Records shown
BEGIN

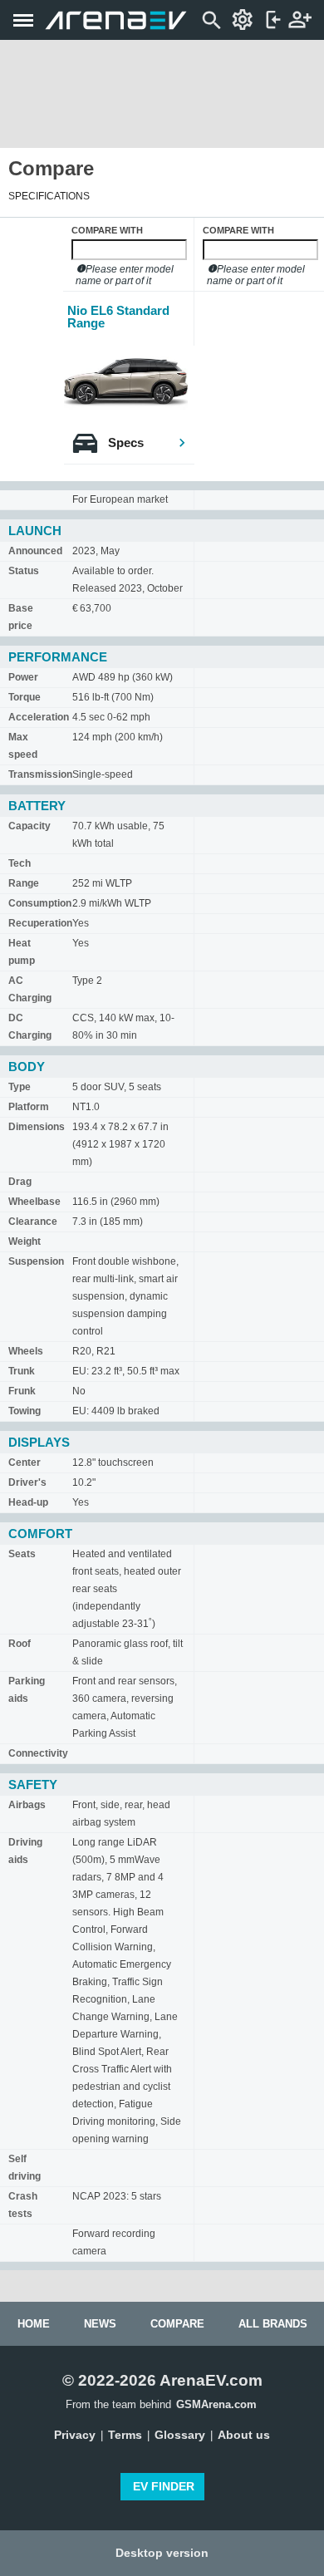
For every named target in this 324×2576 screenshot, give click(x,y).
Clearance (32, 1221)
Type (19, 1087)
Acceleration (38, 717)
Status (23, 571)
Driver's (27, 1482)
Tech (19, 863)
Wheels (25, 1351)
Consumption (39, 903)
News (100, 2324)
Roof (19, 1643)
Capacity (29, 826)
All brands (272, 2324)
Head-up (28, 1502)
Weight (24, 1241)
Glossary (180, 2434)
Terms (125, 2434)
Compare (177, 2324)
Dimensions (36, 1127)
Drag (20, 1181)
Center (24, 1462)
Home (33, 2324)
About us (244, 2434)
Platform (28, 1107)
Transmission (40, 774)
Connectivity (38, 1753)
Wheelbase (34, 1201)
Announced (35, 551)
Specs (126, 442)
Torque (24, 697)
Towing (24, 1411)
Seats (22, 1554)
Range (23, 883)
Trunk (21, 1371)
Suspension (36, 1261)
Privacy (75, 2434)
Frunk (22, 1391)
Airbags (27, 1805)
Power (23, 677)
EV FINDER (163, 2486)
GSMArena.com (216, 2404)
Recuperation (40, 923)
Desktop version (162, 2552)
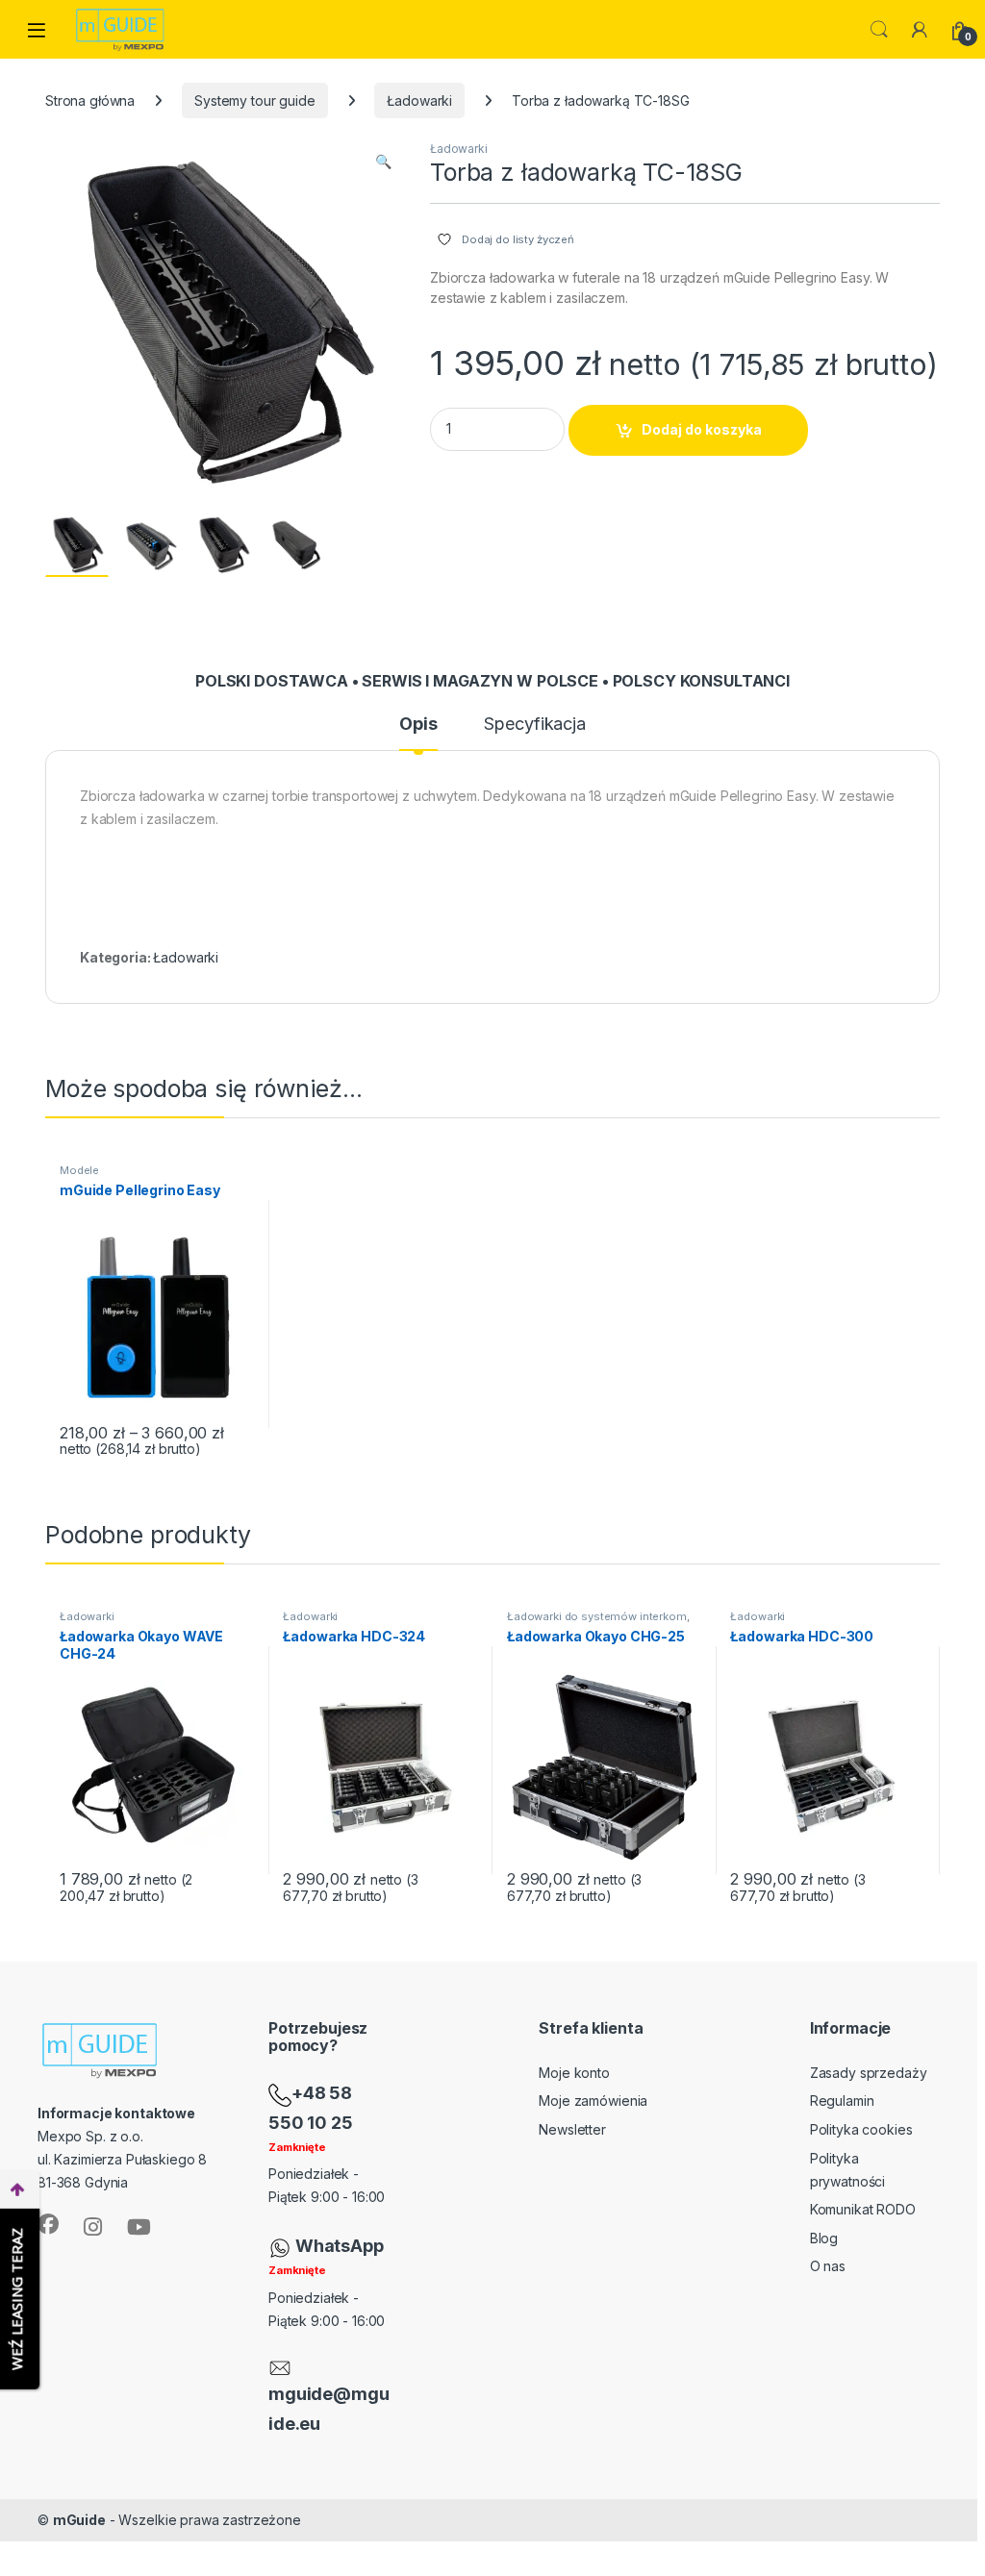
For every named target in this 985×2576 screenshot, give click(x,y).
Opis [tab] (418, 724)
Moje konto (574, 2072)
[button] (383, 161)
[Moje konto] (919, 29)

END

Task details
Lines holding "named" are the ones to copy; find all of them in the listing.

Response to the task
For every named target in this 324×2576 screenshot, give click(x,y).
For every named target in this 985×2576 screenshot, give click(x,y).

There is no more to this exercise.